You've prioritised his convenience over your family's financial stability.

I don't think you should be dating anyone again until you untangle all this in some counselling.

StartingAgain6369 · 06/10/2021 15:38

I have a close friend in the next village, she recently had car issues which I took over sorting giving her my car to drive so she could get to work, I'm WFH currently, both of us on similar incomes

When her car was fixed I drove it into town to pick up DD1, round trip of 22 miles, filled up with petrol, purchased favourite chocolate and took her the car back

When I got to her house, parked up on the drive, left chocolate bar on dashboard

Cuppa, chat, swapped back into my car but didn't say anything, I did get a lovely text in the morning tho'

OP he's taking the ........... !

Pettyornot · 06/10/2021 23:11

Thanks everyone. Iv woken up this morning pretty upset about the whole thing.
He can get very sulky and angry in his words "frustrated" if I say no to him. I just hate causing drama but I'm going to have to say something this time or not do it again. I actually feel really hurt. He knows my situation just doesn't seem to care.

OP posts:
Brollywasntneededafterall · 06/10/2021 23:19

Please rate yourself higher than he does op.. You are a free skivvy to him. Nothing more sadly.

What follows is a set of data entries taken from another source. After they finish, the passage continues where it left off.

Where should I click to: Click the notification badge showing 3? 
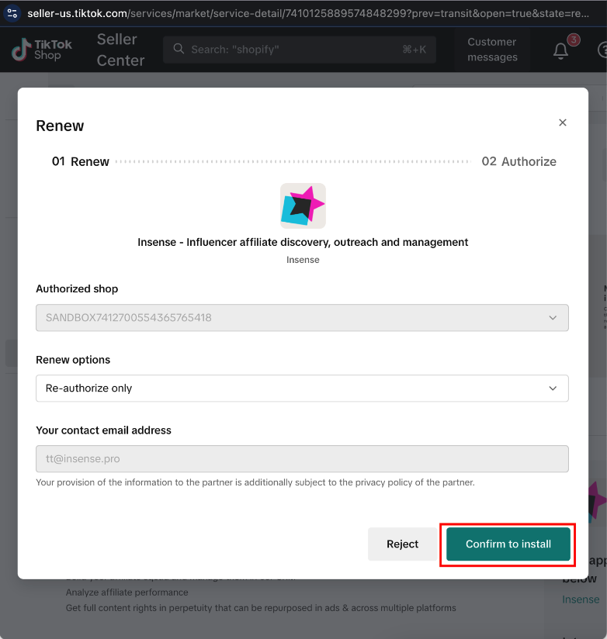pos(574,40)
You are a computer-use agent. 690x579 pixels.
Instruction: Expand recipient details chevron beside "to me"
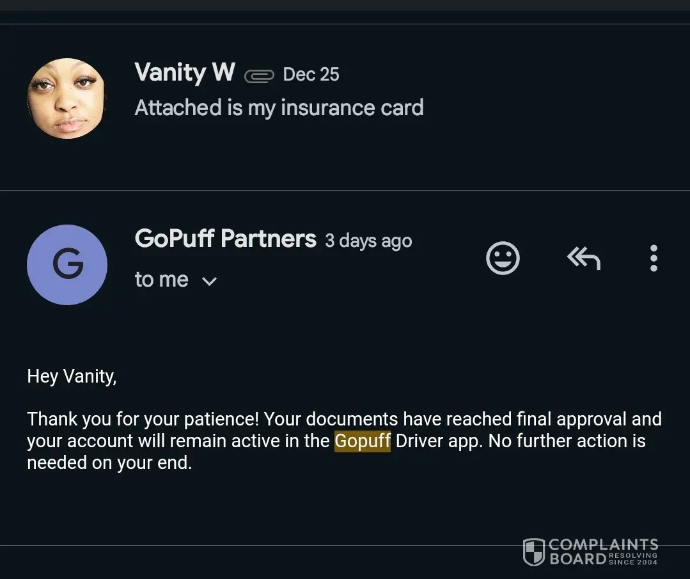209,281
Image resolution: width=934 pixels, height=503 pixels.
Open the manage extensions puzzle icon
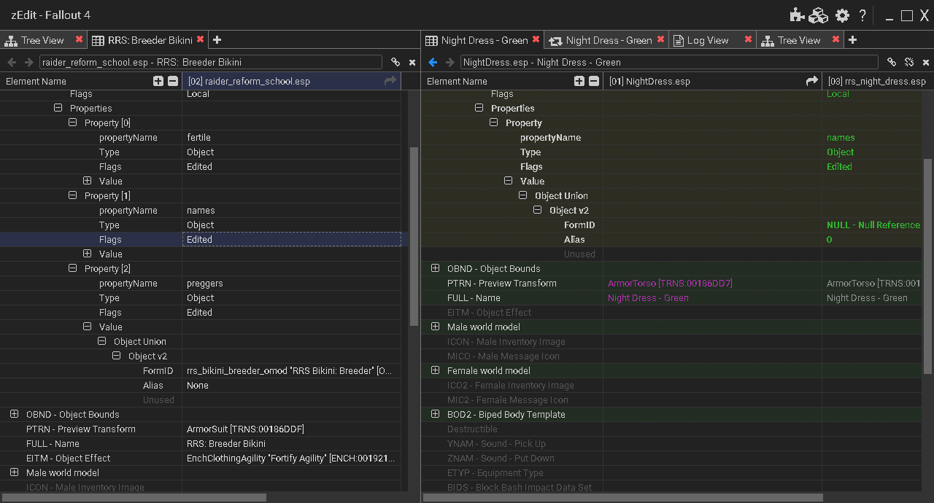797,15
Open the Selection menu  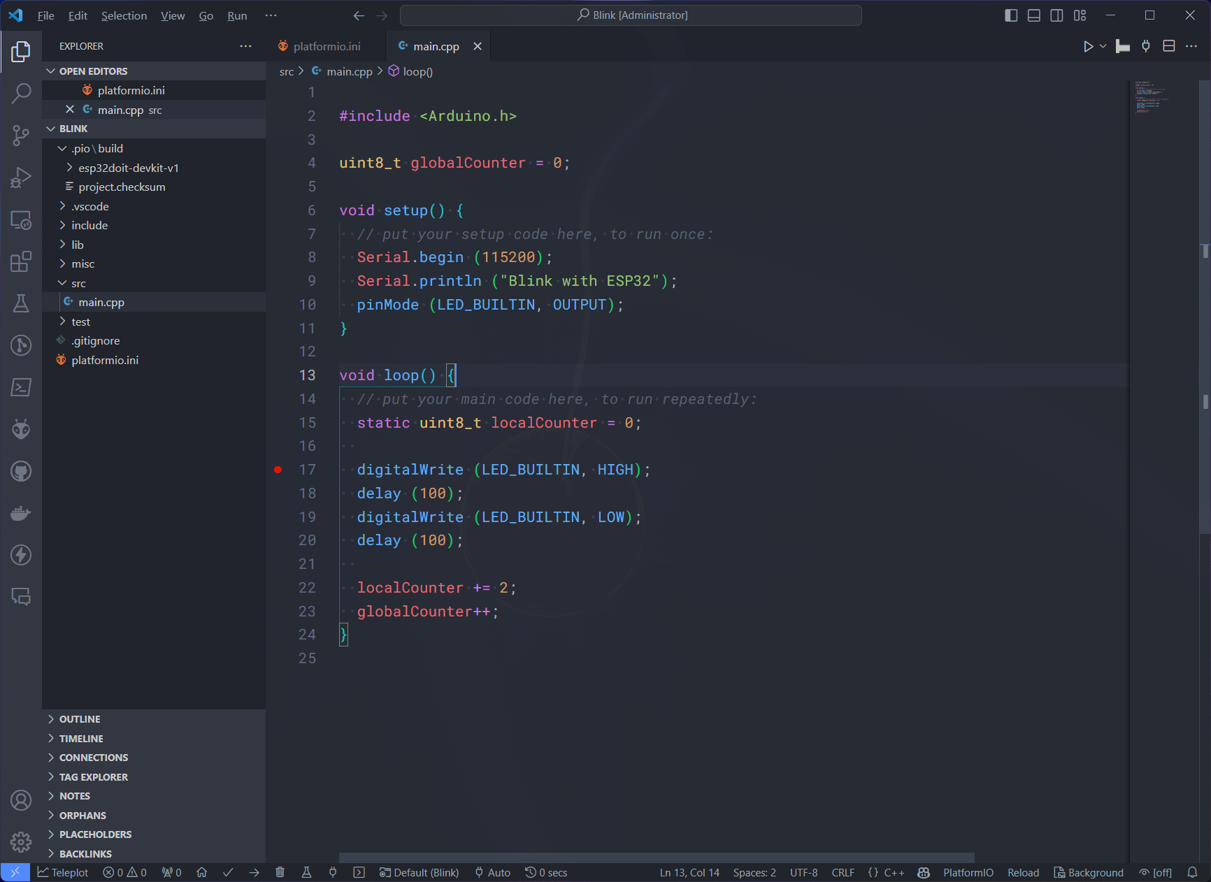click(124, 15)
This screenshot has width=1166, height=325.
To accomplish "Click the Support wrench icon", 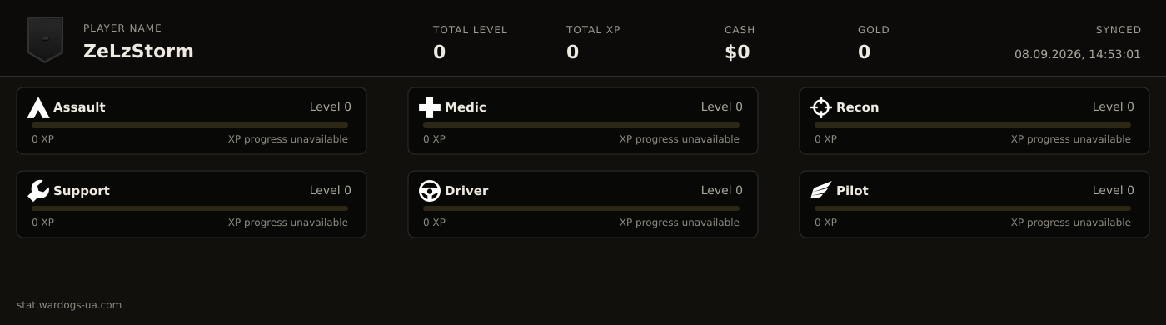I will point(38,191).
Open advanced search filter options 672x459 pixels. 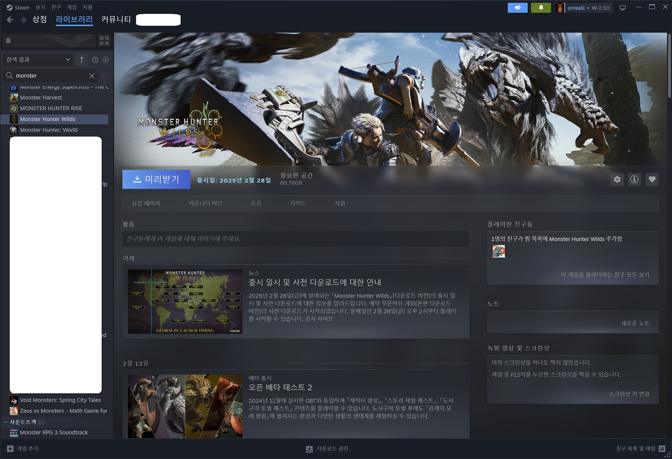pos(104,76)
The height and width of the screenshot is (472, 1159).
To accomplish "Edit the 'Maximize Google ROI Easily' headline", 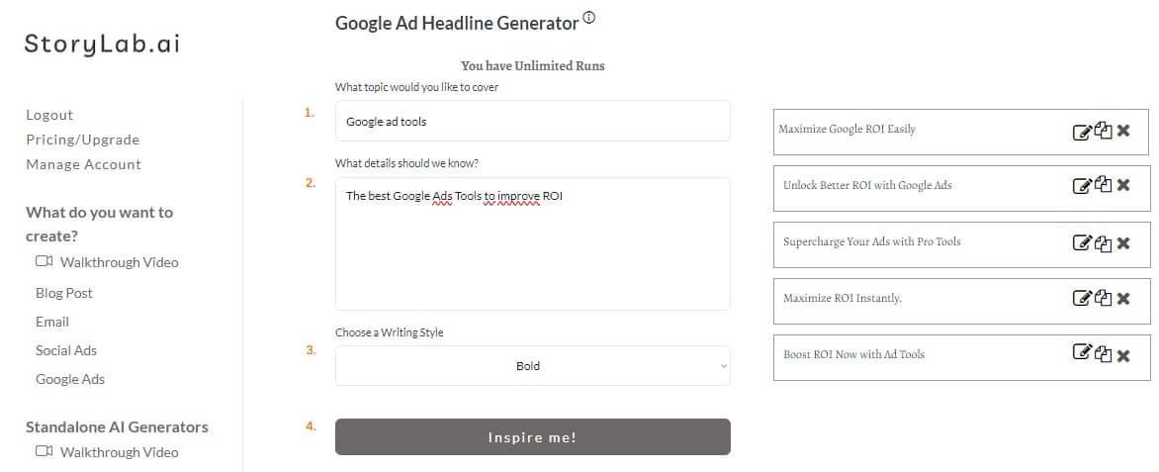I will point(1082,132).

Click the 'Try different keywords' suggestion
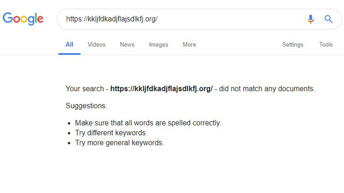click(111, 133)
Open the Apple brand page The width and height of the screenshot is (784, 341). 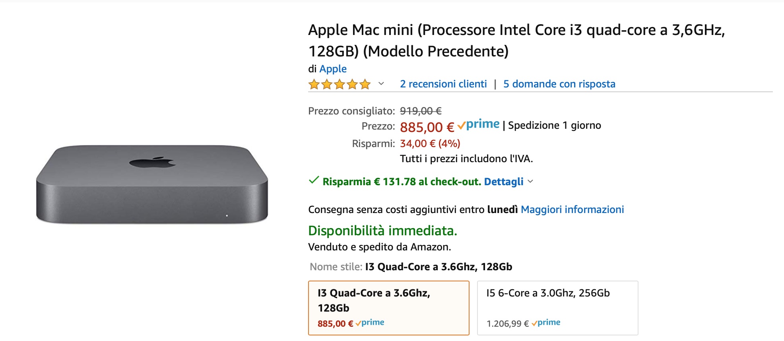pos(333,68)
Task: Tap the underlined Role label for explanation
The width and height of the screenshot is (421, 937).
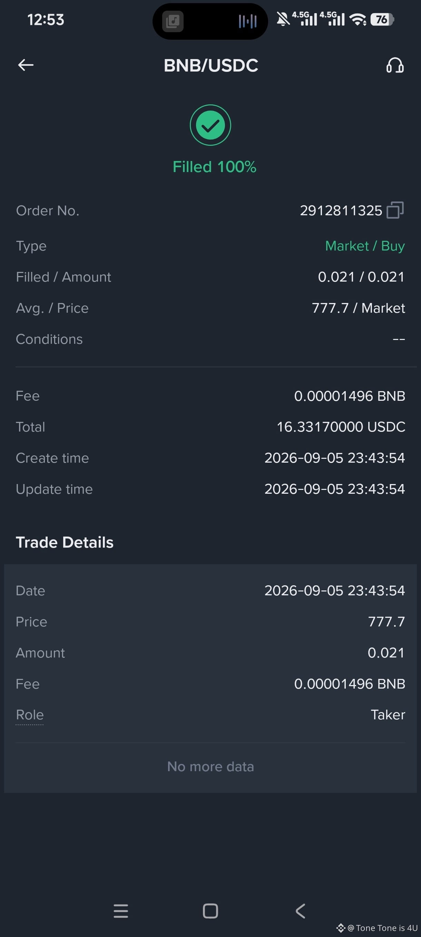Action: pyautogui.click(x=30, y=715)
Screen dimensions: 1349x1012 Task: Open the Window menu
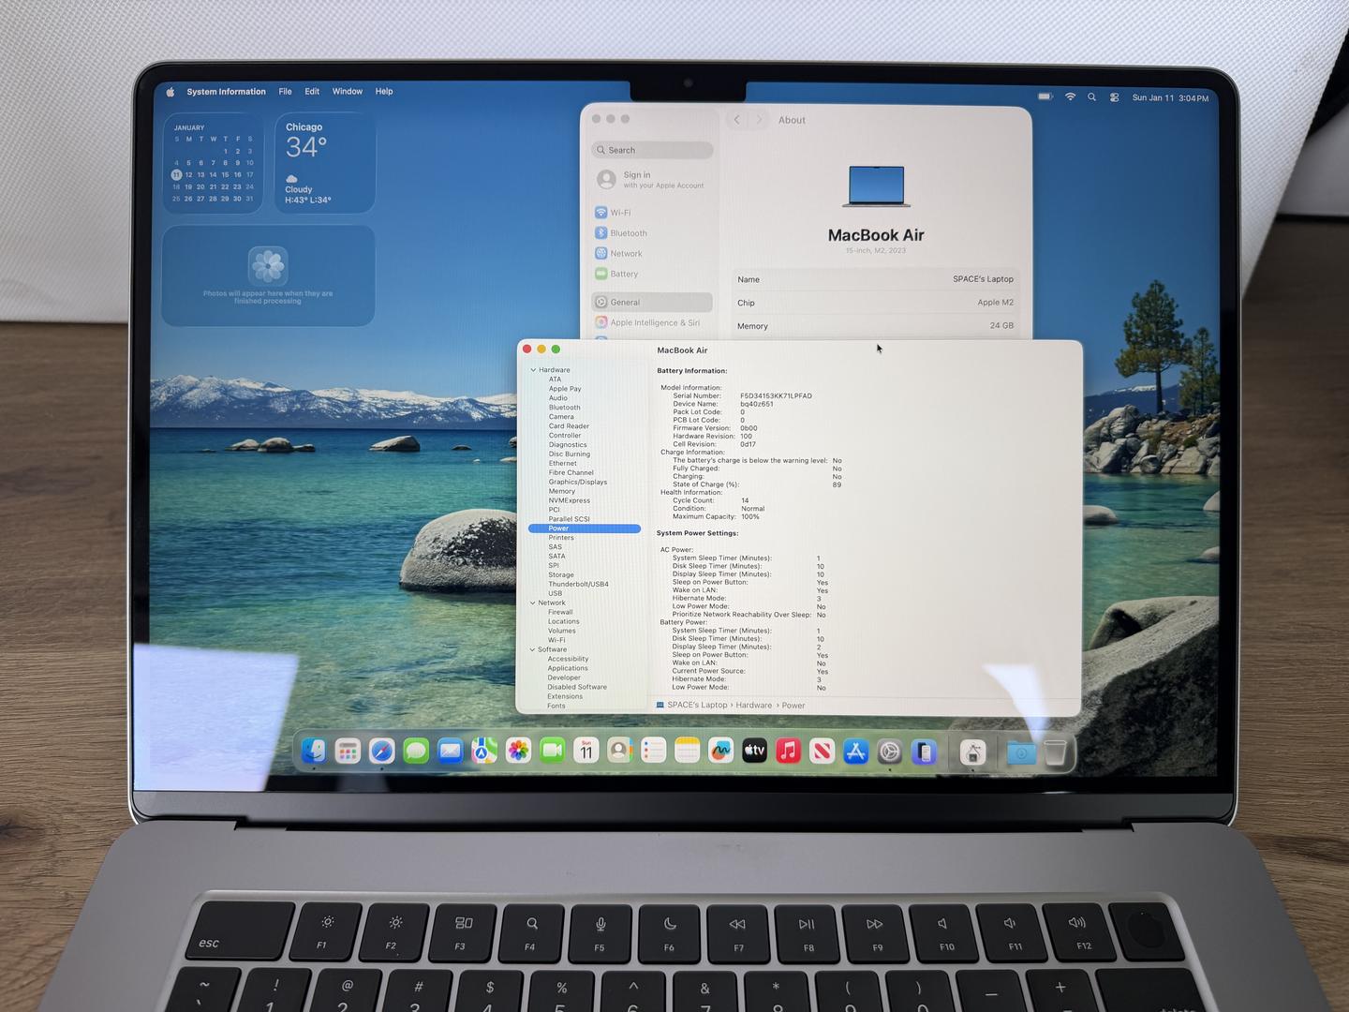[x=347, y=92]
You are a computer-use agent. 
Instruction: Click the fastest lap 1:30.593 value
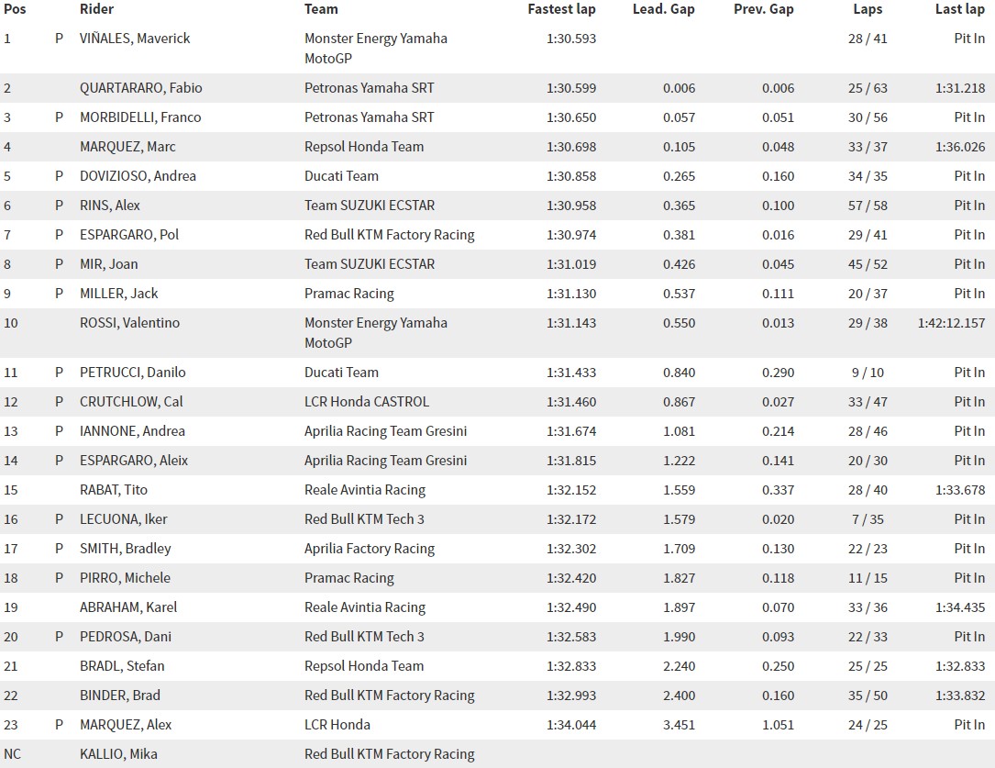pyautogui.click(x=571, y=39)
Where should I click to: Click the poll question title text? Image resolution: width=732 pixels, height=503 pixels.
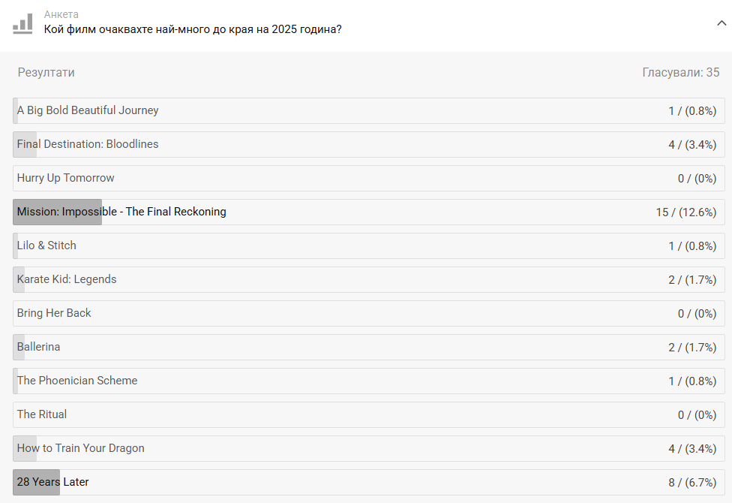click(x=193, y=29)
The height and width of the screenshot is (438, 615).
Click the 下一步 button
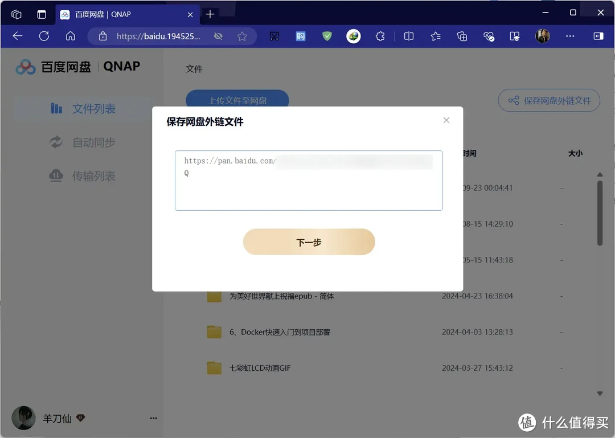coord(309,241)
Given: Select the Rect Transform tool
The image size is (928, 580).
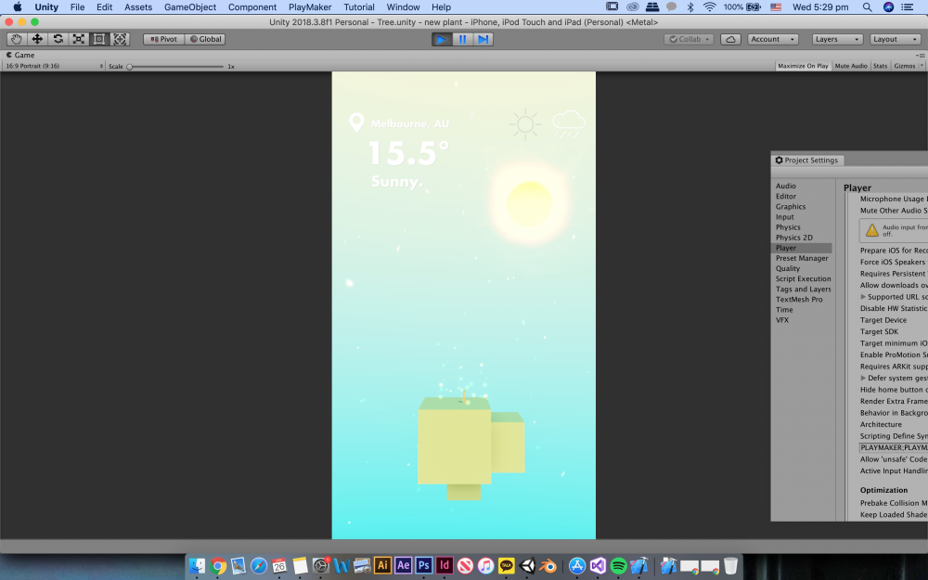Looking at the screenshot, I should click(99, 39).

Pinkbonbon · 06/10/2021 23:25

@Pettyornot

Thanks everyone. Iv woken up this morning pretty upset about the whole thing. He can get very sulky and angry in his words "frustrated" if I say no to him. I just hate causing drama but I'm going to have to say something this time or not do it again. I actually feel really hurt. He knows my situation just doesn't seem to care.
You aren't causing drama though op, he is. Asserting your boundaries when someone is disrespectful is not causing drama.

That being said I'm nit sure he is worth talking to because someone has basic respect or they don't and if they don't, you can't talk it into them. He knows your financial situation, he just doesn't give a shit.